[What is being asked]
Please transcribe all of the records precisely.

Stored records:
* * * *
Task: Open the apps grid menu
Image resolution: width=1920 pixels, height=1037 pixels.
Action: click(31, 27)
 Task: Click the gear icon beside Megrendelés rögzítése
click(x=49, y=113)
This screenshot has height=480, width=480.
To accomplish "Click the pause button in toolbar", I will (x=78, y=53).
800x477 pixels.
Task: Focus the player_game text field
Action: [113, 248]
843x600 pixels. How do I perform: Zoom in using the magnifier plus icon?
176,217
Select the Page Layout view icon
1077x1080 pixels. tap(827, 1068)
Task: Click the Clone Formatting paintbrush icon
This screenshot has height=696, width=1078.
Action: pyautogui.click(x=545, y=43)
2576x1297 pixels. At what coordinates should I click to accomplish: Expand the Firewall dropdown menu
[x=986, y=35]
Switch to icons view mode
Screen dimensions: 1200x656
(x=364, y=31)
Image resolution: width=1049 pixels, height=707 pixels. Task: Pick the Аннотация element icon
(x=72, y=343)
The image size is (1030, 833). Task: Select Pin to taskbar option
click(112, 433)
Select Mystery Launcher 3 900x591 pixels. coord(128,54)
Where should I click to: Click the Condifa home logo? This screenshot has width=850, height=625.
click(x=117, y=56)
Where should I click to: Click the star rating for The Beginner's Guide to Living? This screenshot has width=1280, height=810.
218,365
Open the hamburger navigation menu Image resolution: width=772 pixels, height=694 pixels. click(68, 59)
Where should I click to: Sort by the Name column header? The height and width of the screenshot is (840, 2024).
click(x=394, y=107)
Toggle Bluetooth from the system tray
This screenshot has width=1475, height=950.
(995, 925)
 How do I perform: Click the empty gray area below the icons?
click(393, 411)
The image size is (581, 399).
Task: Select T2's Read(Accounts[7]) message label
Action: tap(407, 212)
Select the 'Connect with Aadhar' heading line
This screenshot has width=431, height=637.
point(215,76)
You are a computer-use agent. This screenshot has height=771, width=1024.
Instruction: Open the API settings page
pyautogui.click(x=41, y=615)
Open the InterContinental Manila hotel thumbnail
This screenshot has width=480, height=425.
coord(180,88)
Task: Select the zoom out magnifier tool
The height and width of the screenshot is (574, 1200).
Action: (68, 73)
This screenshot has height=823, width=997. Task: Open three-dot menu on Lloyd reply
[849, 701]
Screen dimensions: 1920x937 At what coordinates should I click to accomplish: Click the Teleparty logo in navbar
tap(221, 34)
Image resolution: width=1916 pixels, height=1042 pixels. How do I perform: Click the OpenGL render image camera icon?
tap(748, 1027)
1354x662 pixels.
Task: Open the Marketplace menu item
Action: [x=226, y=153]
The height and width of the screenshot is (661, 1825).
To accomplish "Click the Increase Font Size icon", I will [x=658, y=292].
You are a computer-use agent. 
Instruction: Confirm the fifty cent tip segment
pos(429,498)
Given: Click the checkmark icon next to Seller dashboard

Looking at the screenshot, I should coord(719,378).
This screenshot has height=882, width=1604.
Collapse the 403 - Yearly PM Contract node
* * * *
[Result for this task]
Task: Open the apps grid menu
Image resolution: width=1920 pixels, height=1037 pixels.
Action: click(31, 27)
 Task: Click the gear icon beside Megrendelés rögzítése
click(x=49, y=113)
This screenshot has height=480, width=480.
To accomplish "Click the pause button in toolbar", I will (x=78, y=53).
800x477 pixels.
Task: Focus the player_game text field
Action: [113, 248]
843x600 pixels. How do I perform: Zoom in using the magnifier plus icon?
176,217
Select the Page Layout view icon
1077x1080 pixels. tap(827, 1068)
Task: Click the Clone Formatting paintbrush icon
This screenshot has height=696, width=1078.
Action: pyautogui.click(x=545, y=43)
2576x1297 pixels. At what coordinates should I click to accomplish: Expand the Firewall dropdown menu
[x=986, y=35]
Switch to icons view mode
Screen dimensions: 1200x656
(x=364, y=31)
Image resolution: width=1049 pixels, height=707 pixels. Task: Pick the Аннотация element icon
(x=72, y=343)
The image size is (1030, 833). Task: Select Pin to taskbar option
click(112, 433)
Select Mystery Launcher 3 900x591 pixels. coord(128,54)
Where should I click to: Click the Condifa home logo? This screenshot has width=850, height=625.
click(x=117, y=56)
Where should I click to: Click the star rating for The Beginner's Guide to Living? This screenshot has width=1280, height=810.
218,365
Open the hamburger navigation menu Image resolution: width=772 pixels, height=694 pixels. click(68, 59)
Where should I click to: Sort by the Name column header? The height and width of the screenshot is (840, 2024).
click(x=394, y=107)
Toggle Bluetooth from the system tray
This screenshot has width=1475, height=950.
(995, 925)
 How do I perform: Click the empty gray area below the icons?
click(393, 411)
The image size is (581, 399).
Task: Select T2's Read(Accounts[7]) message label
Action: tap(407, 212)
Select the 'Connect with Aadhar' heading line
This screenshot has width=431, height=637.
point(215,76)
You are a computer-use agent. This screenshot has height=771, width=1024.
Instruction: Open the API settings page
pyautogui.click(x=41, y=615)
Open the InterContinental Manila hotel thumbnail
This screenshot has width=480, height=425.
coord(180,88)
Task: Select the zoom out magnifier tool
The height and width of the screenshot is (574, 1200).
Action: (68, 73)
This screenshot has height=823, width=997. Task: Open three-dot menu on Lloyd reply
[849, 701]
Screen dimensions: 1920x937 At what coordinates should I click to accomplish: Click the Teleparty logo in navbar
tap(221, 34)
Image resolution: width=1916 pixels, height=1042 pixels. How do I perform: Click the OpenGL render image camera icon?
tap(748, 1027)
1354x662 pixels.
Task: Open the Marketplace menu item
Action: [x=226, y=153]
The height and width of the screenshot is (661, 1825).
To accomplish "Click the Increase Font Size icon", I will [x=658, y=292].
You are a computer-use agent. 
Instruction: Confirm the fifty cent tip segment
pos(429,498)
Given: Click the checkmark icon next to Seller dashboard

Looking at the screenshot, I should coord(719,378).
This screenshot has height=882, width=1604.
Collapse the 403 - Yearly PM Contract node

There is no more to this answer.